Lores y damas (Mundodisco, #14) – Terry Pratchett

Los elfos llevaban mucho tiempo alejados de los humanos. El primer guerrero se inclinó sobre ella para levantarla por el hombro, y al hacerlo fue obsequiado con una contundente doble ración de nudillos huesudos centrada en un área cuya existencia Tata Ogg hubiese jurado era totalmente desconocida para Yaya.

Diamanda ya estaba corriendo. El codo de Yaya se hundió en el pecho del otro elfo mientras echaba a correr detrás de ella.

A su espalda, oyó la alegre risa de los elfos.

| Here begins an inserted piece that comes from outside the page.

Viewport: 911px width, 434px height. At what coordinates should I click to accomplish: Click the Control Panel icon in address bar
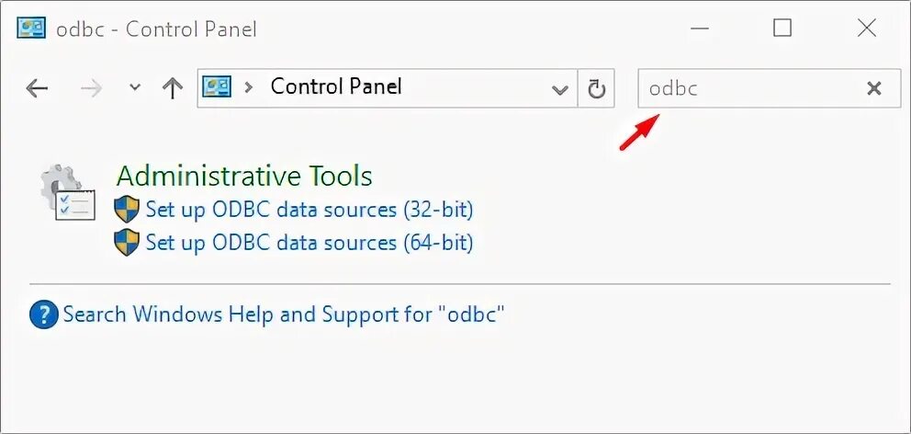[x=218, y=87]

Diamanda había quedado sorprendida por el numerito de anciana de Yaya. Y se sorprendió mucho más cuando vio cómo la alcanzaba. Pero Yaya tenía más cosas de las que huir.

—¡Tienen caballos!

Yaya asintió. Y es cierto que los caballos corren más que las personas, pero no es obvio para todo el mundo que eso solo es cierto en distancias medias. En distancias cortas un humano realmente decidido puede dejar atrás a un caballo, porque solo tiene la mitad de extremidades inferiores que ordenar.

Yaya extendió la mano y cogió del brazo a Diamanda.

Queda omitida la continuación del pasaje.